Jonathan Millet'in ilk uzun metrajı güçlü ve gerilimli bir film. Son Cannes Film Festivali'nde Eleştirmenler Haftası 'nın açılış filmi olan Les Fantômes , 3 Temmuz 2024'te Fransız sinemalarında gösterime girecek. Film,Beşar Esad rejiminin Fransa'da ve dünyanın başka yerlerinde sahte kimliklerle saklananeski işkencecilerinin izini süren sürgündeki cesur bir grup Suriyelinin gerçek hikâyesini anlatıyor.
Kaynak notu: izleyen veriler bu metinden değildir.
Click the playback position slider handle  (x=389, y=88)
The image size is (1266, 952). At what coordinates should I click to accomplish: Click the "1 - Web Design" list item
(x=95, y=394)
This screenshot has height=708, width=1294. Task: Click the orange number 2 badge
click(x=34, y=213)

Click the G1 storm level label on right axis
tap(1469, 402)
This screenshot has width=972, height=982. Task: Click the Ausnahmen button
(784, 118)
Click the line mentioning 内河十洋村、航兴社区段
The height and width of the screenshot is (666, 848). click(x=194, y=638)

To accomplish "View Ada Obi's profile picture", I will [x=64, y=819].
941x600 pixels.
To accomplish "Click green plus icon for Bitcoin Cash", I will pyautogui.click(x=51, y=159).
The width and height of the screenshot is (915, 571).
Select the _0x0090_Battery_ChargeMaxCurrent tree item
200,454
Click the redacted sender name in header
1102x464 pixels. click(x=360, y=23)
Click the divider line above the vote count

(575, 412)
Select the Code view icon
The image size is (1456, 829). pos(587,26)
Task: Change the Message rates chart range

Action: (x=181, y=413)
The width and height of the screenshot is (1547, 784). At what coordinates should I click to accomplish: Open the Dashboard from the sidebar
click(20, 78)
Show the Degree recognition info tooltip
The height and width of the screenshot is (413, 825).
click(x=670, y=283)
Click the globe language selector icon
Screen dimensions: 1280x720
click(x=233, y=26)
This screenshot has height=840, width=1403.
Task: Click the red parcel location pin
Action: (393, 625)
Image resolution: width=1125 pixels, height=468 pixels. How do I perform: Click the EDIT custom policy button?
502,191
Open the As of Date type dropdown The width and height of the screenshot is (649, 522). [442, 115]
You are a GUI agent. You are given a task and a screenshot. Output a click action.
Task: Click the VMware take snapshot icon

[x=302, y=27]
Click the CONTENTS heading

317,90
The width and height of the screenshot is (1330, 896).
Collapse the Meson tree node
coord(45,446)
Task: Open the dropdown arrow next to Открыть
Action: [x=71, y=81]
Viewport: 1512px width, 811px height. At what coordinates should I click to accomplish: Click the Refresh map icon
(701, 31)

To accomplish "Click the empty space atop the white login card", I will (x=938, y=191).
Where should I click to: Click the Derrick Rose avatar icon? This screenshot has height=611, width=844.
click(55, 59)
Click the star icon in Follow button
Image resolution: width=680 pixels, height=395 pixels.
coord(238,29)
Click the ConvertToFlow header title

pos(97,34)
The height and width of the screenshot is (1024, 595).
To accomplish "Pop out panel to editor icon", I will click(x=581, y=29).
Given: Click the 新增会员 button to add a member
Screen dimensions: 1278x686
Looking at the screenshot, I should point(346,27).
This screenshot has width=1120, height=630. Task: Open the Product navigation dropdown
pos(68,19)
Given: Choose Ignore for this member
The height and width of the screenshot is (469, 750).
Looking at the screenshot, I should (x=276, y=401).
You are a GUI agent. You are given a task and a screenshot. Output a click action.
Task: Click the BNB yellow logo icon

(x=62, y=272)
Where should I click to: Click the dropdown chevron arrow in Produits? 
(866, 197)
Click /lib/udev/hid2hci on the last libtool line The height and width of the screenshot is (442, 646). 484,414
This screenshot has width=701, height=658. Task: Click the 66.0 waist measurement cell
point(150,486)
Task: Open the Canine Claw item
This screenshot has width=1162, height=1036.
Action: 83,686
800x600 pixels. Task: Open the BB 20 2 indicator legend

Hamid(Adam Bessa, amansız ve kusursuz) bu gizli örgütün üyelerinden biridir. Kendisi de Saidnaya hapishanesinde ona cehennemi yaşatan savaş suçlusunu aramaktadır. İstismar sırasında gözleri bağlı olmasına rağmen, onu sesinden ve kokusundan tanıyabileceğinden emindir. Artık eski halinin bir gölgesi olmasına rağmen, arayışı onu Strasbourg' a kadar götürür ve burada kendisine işkence eden Harfaz'ı(Tawfeek Barhom) örnek bir üniversite öğrencisi kılığında tanıdığından emin olur.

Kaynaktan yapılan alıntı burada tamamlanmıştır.